A string of distressingly violent scenes early on (including rape for shock value) places Martha in a mindset much closer to her brother’s than either realizes at first. Here, Megalomaniac delves into ideas of identity and duality, which are clarified vividly through Schumacher’s acting skills. She is timid yet aggressive, can be gentle or brutal. Some scenes have Martha talking back to herself or otherwise arguing with an alternate version of herself while others show her watching passively as this other Martha does things she would never do nor say on her own. As she tries to find out from a well-meaning social worker named Raphaële Bruneau there’s something wrong with Martha.

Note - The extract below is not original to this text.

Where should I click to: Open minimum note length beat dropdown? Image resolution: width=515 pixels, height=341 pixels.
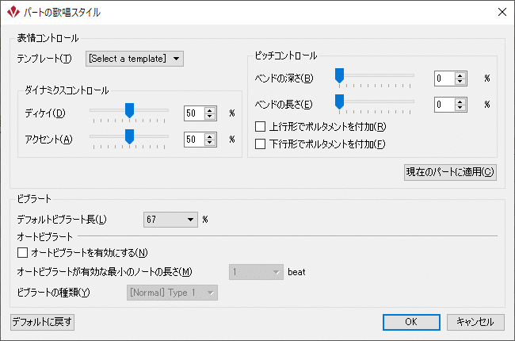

His daughter might have been influenced by the infamous lifestyle of her father more than his obedient son could. Félix later presents Julie (Hélène Moor), who they keep chained up, to Martha as his latest prey. Through this act, Schumacher makes her character show new signs of motherhood albeit obscene ones; here she displays Martha embracing the new roles of caretaker and torturer and Ouelhaj frames her gaze towards Julie with the same terrible under-brow glare we saw in her completely mad father a little while ago. Moreover, when she suggests that they should keep it around (“Our family is growing!”), Martha may not fully understand that Julie will die sooner because of being close to Felix now than she used to be. As fragments continue to build upon each other within her personage so does she shatter. It might even be worse than her dad’s.

Megalomaniac is one of those intentionally provocative films where you feel like a finger is being pushed into your chest for 90-odd minutes. And just when you think that the critics calling it edgy is what killed it, then can’t get any righter about anything ever again. Also, there are moments in which it feels like echoes from New French Extremity film movement, High Tension or Martyrs in particular though Ouelhaj goes on a different tangent through a number of exploitative European flicks.

For instance, an early sequence establishes Felix’s methods – made to resemble those of the IRL Butcher – and an aesthetic mood. (Think Fincher and Von Trier via death metal.) Then he sees his next victim down an alleyway and knows he has to move in because he spots his old man naked three stories above her head. With Simon Fransquet & Gary Moonboots’ simmering post-industrial score as background noise for pictures that will haunt you forever after watching, the images are both effective and hallucinogenic. It’s should be ridiculous, but it isn’t.

At moments like this Ouelhaj is able to achieve what he intends. There’re more such striking visuals, e.g. a later sequence that resembles a more domesticated yet demonic take on The Garden of Earthly Delights by Hieronymus Bosch, which helps elevate the film several rungs above other low hanging fruits that many movies of its ilk aim at their viewership at large. Still no less brutal (again, this is not an easy watch), there’s a sense of irrepressible supernatural curiosity pervading all of this ugliness which makes Megalomaniac unforgettable.


The latest troubling news from Belgium’s Karim Ouelhaj is a brutal and unabashed family horror movie that tramples boundaries and taste. This does not make for an enjoyable viewing experience – but if you’re familiar with the worse end of European exploitation cinema then his vision might well redeem the horrible subject matter behind it. And when coupled with the post-industrial soundtrack (which can definitely be called memorable), one cannot easily forget about this provocation.